YOUR GOAL –
Please summarize the Warlords Battlecry article below in two sentences.

:: READING PASSAGE

- Developer: Strategic Studies Group
- Publisher: Strategic Simulations
- Producer: Gregor Whiley
- Designer: Steve Fawkner
- Programmers: Steve Fawkner Mick Robertson Dean Farmer
- Artists: Alister Lockhart Steve Fawkner Janeen Fawkner
- Composer: Steve Fawkner
- Series: Warlords
- Platform: Microsoft Windows
- Release: NA: June 26, 2000; EU: September 1, 2000;
- Genre: Real-time strategy
- Modes: Single-player, multiplayer

= Warlords Battlecry =

2000 video game

Warlords Battlecry, sometimes mislabeled as Warlords 3: Battlecry, is a real-time strategy video game released in 2000 for Microsoft Windows. It was the first of new series of RTS games set in Steve Fawkner's Warlords franchise.

==Gameplay==
The game introduced a hero-building system, combining real time strategy elements with roleplaying elements (hero development, stats and skills). This makes the series the first to be called "roleplaying strategy", a term coined by its creator, Steve Fawkner. There are nine races organized in sets of three:
- The Civilized races: Human, Dwarf and Undead
- The Primitive races: Barbarians, Orcs and Minotaurs
- The Elvish/Magical races: High Elf, Wood Elf and Dark Elf

There are four professions, Warrior, Wizard, Rogue, and Priest. Each profession has at least three specialties, which give access to different skills and spheres of magic.

The game also featured a campaign, which follows a Human Hero from Guardia as he seeks to recover the two tears of dawn. At a pivotal moment, the campaign will branch out into two paths. In the path of light in which the Hero continues to follow orders from his general while resolving to recover Navarre. In the path of darkness, the Hero turns on Guardia and seeks to take Lucifus before Navarre and ultimately, take revenge.

::::
:: DATA RECORDS

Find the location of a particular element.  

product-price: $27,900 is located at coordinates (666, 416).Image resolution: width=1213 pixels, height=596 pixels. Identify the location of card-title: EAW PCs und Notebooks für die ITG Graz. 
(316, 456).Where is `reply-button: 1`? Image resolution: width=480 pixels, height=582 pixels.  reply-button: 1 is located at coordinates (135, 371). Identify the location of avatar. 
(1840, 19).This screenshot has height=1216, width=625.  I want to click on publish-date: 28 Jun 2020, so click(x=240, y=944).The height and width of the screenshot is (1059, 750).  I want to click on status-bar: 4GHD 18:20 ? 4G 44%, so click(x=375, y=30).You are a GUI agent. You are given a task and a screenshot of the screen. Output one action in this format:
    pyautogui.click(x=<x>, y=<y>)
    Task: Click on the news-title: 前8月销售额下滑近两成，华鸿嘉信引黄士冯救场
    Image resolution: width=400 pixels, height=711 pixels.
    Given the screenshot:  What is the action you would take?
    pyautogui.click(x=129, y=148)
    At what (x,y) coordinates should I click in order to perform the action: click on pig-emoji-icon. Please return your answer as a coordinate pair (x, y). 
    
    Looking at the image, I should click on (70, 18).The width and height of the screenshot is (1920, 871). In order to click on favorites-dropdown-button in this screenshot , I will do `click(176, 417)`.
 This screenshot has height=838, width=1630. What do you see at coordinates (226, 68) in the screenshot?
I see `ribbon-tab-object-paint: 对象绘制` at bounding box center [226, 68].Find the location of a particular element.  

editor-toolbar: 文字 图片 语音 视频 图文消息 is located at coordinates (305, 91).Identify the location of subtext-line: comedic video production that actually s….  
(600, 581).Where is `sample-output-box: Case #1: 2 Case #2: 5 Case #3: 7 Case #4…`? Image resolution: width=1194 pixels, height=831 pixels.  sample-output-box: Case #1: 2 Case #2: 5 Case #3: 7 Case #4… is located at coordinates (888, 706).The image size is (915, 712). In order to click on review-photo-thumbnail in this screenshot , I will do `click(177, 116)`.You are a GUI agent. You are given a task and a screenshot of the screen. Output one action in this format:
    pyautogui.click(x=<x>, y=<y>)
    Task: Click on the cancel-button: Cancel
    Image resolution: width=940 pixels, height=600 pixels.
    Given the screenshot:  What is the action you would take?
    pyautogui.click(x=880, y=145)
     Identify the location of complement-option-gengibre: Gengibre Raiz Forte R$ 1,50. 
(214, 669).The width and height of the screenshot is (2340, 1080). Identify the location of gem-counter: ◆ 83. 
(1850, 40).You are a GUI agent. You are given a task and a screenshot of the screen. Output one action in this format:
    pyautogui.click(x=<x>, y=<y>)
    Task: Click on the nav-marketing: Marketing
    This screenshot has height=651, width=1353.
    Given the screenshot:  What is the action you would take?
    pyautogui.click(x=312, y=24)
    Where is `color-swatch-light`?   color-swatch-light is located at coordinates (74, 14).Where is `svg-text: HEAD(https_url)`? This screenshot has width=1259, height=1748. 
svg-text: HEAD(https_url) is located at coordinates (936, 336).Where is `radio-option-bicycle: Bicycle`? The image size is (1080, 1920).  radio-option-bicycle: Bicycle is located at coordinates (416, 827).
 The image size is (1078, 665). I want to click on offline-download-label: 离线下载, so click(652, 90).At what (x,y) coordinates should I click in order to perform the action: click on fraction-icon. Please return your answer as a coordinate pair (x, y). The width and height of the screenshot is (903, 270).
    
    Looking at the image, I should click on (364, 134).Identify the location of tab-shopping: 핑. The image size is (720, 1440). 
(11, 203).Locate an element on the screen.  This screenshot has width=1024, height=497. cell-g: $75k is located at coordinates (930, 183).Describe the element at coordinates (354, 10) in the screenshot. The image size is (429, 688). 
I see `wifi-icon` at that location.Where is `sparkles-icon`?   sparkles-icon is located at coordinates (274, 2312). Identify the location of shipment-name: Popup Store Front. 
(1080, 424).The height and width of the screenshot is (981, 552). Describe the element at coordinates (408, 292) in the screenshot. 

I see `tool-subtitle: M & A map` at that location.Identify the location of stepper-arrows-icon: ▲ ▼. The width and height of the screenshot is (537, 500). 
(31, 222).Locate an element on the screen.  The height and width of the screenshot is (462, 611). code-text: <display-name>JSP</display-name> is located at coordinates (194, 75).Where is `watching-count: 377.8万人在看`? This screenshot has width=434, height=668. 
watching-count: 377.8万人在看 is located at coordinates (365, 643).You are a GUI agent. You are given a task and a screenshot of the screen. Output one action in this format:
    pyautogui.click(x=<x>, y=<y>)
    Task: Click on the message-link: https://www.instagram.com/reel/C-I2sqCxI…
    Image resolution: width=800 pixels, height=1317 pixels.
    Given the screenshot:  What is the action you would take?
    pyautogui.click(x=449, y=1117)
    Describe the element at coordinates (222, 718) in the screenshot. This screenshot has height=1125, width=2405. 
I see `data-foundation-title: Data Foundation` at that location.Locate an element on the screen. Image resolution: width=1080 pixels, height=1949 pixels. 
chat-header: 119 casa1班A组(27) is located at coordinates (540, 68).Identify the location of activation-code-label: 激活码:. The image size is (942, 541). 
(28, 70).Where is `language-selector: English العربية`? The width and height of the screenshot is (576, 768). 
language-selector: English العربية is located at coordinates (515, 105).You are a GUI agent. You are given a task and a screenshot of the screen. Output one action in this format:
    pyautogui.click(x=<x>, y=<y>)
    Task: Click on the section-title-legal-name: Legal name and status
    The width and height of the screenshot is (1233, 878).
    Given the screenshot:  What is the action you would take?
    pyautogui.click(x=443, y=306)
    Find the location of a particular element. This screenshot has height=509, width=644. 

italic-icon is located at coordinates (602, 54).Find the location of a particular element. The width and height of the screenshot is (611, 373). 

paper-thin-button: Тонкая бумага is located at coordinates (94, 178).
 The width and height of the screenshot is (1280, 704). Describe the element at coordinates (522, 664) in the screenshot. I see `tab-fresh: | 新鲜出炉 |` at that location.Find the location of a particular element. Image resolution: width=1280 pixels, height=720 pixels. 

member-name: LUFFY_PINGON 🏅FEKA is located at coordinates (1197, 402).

::::

RESULT OF THIS EXERCISE –
Warlords Battlecry is a real-time strategy game released in 2000 for Microsoft Windows, and it was the first of a new series of RTS games set in Steve Fawkner's Warlords franchise. It combines real-time strategy with roleplaying elements through a hero-building system and offers nine races in three sets and four professions, and its campaign follows a Human Hero from Guardia whose story branches into a path of light and a path of darkness.